Curricular reform is needed: why not make reception a field requirement for all matriculating classicists? A doctoral thesis on reception would not typically be considered a ticket to a job in the profession, at least in the States - if anything, quite the contrary. Nor do most Classics departments have designated positions for specialists in reception. With publishing outlets increasingly guaranteed, there should be no fears about tenurability and promotion. No doubt the greatest hesitation to date has been over the mission or ‘core’ of classical studies. Another is criterial. Standards of rigour in reception are far from established. And how do you test somebody’s skill set in reception anyway? There are no datives or supines in reception studies, and the boundaries are potentially limitless, even of the critically conceived variety of reception studies. Supposing that reception studies has an obvious place in the academy, it is unclear where that place should be. In Classics departments? In modern languages? Comparative Literature? Or in History?
Criteria of ‘relevance’ aside, teaching reception has all the same benefits as reception studies have on their own: it demonstrates the situatedness and contingencies of Greek and Roman studies. An all too common assumption within Classics departments is that Classics has the prestige and responsibility, if not always the clout, to commandeer (to be synonymous with) liberal education and to draw students in for that reason: ‘classical tradition’ is a ticket to value, if not to a job. This is highly questionable. What really attracts students is their hunch that there is indeed some cachet to Classics, which they vaguely feel the pulls of, and also that they want proof of the claim, not the claim itself. Rather than resting on this assumption, why not explore alternatives? A critical, open-minded approach to problems of canonization, classicality and the ways in which Classics became ‘Classics,’ can be a powerful and seductive invitation to the study of how knowledge works in culture and society (Lianeri and Zajko 2008). Critical thinking and classical education in this way go hand in hand. One need not take the ‘greatness’ of the classical past for granted. One can instead ask how this claim to distinction came into existence and evolved, how it was sustained, transformed, questioned, perverted and so on. In this way, the concept of ‘the classical’ can receive some real substantive content: it can appear at the end of the curriculum as what was covered, however battered, bloodied, and wobbly it may be, not as the shining Thing one was after from the start. Recall that homerizein (to Homerize) in Greek means ‘to lie’ - and other things less reputable (‘to indulge one’s natural lust’ is found in a late novelist).

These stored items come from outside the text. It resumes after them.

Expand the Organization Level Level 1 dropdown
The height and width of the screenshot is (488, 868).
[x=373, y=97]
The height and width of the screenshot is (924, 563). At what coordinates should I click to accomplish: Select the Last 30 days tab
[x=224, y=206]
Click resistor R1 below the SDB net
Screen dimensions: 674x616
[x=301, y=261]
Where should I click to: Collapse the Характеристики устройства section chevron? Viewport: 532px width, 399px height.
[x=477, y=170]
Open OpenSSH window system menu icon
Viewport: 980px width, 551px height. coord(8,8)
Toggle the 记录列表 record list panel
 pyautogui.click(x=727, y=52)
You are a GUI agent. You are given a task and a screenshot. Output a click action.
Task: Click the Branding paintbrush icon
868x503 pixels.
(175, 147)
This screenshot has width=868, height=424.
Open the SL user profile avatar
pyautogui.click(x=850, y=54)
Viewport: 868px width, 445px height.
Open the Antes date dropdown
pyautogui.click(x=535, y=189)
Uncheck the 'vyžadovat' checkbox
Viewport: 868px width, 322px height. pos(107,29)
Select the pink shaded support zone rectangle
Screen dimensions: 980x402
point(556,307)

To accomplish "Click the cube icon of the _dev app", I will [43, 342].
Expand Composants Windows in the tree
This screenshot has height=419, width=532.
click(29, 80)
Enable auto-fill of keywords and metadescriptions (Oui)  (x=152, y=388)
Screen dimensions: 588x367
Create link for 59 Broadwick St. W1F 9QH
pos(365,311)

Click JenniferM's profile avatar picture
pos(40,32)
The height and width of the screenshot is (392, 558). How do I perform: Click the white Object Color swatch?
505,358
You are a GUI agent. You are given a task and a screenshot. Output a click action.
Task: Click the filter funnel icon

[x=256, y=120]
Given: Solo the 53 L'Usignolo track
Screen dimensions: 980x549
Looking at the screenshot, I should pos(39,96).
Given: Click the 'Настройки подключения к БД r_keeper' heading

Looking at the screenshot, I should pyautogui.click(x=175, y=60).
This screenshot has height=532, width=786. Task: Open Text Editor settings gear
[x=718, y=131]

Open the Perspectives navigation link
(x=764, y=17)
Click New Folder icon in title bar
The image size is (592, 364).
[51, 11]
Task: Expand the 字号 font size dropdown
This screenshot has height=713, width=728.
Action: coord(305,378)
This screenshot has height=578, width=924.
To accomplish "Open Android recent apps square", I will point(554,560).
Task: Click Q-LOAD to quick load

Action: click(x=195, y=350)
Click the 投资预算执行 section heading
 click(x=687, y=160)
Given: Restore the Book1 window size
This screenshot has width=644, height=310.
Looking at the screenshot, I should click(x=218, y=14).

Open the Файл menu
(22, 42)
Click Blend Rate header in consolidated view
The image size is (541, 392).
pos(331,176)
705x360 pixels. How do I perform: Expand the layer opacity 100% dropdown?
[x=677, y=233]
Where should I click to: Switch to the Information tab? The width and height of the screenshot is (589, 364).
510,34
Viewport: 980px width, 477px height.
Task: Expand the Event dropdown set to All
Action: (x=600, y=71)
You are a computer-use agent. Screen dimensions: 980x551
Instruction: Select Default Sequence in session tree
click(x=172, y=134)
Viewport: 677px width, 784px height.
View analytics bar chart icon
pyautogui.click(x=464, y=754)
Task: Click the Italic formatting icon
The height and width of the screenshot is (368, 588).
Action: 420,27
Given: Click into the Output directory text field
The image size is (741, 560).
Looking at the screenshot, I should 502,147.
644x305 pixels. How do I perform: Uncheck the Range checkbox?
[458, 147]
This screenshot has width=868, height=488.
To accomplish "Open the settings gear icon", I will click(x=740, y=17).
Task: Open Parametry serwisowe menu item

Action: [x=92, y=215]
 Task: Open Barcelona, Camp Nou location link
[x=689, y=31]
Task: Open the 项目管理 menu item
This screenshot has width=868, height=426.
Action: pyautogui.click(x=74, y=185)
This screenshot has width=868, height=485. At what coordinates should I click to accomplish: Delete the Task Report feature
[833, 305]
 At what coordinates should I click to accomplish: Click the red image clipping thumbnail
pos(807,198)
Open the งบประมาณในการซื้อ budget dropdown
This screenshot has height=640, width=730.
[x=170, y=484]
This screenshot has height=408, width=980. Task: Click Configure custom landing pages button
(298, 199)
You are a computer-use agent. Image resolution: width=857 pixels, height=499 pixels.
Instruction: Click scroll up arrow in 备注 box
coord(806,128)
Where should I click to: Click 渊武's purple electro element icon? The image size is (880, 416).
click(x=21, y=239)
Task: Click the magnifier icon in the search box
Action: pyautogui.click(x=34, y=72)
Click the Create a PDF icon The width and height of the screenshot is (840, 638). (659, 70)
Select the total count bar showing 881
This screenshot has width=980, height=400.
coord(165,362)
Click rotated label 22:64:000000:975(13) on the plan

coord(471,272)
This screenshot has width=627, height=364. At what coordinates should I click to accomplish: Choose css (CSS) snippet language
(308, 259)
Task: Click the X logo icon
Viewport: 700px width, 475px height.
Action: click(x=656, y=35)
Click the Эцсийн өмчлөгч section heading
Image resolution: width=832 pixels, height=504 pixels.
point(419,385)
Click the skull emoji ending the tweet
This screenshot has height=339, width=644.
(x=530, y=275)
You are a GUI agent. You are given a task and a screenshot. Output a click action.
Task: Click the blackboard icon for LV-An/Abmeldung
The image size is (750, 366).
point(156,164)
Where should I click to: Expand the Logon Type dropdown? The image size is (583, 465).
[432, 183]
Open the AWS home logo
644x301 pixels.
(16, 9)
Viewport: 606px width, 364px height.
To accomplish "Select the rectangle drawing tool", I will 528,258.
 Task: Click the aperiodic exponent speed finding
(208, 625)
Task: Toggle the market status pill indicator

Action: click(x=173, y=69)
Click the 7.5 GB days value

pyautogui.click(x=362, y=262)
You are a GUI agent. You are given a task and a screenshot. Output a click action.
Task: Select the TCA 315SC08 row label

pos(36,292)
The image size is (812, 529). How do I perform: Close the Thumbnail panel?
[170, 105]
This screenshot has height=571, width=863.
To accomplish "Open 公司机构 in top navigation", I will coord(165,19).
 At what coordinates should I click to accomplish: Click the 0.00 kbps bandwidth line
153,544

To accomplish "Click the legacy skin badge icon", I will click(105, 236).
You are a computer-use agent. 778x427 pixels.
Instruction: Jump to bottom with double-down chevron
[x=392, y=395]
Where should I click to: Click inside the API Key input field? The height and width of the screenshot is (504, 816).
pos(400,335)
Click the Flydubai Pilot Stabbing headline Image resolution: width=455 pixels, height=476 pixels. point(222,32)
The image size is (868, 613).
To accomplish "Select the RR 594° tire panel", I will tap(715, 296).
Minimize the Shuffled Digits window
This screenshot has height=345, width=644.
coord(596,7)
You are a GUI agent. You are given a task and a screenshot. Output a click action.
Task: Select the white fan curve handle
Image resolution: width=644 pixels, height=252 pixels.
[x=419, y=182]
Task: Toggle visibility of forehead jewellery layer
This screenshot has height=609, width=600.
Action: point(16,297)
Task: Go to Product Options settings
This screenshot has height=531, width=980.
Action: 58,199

It never hurts to start reception classes off with such disclosures.
A further pressing issue concerns the problem of training. While study of the reception of the Greek and Roman world is widespread and belongs to no one in particular, Greek and Roman reception studies are increasingly initiated by professing classicists, which raises the interesting question of what differences if any exist between reception studies carried out, as it were, from within the fold and those carried out by scholars who lack training let alone background in the postclassical target-fields of reception studies? Baldly put, the question is whether a nonclassicist can competently conduct the history of Classics’ reception. The flip-side of this is the question of what justifies a classicist’s pretensions to knowledge about the reception of Greek and Roman material in other historical contexts and subject areas. Classicists who undertake reception studies are not only putting themselves out on a limb professionally. They are often obliged to reach well beyond their training - which is not inherently a bad thing, though it does make one want to ask once more why reception should fall outside of the professional training of classicists. A reverse argument might be that reception studies can be conducted without knowledge of Greek and Latin, let alone knowledge of the original Greek and Roman traditions in wearying detail, because reception begins (frequently) after those civilizations have collapsed. Why should someone studying the connections between Byron, Keats, or Goethe and Greco-Roman antiquity trouble herself with the philology of Aeschylus or Livy? Even if the premise behind the question is false or debatable, this does not meant that excellent work in reception should always require specialist philological expertise or detailed knowledge of the historical conditions and production of the source work, just as much reception has often been inspired by the Classics without being stricto sensu informed by them. Behind everything lies the problem of integration: how do all these bits of the puzzle fit together (assuming they should)?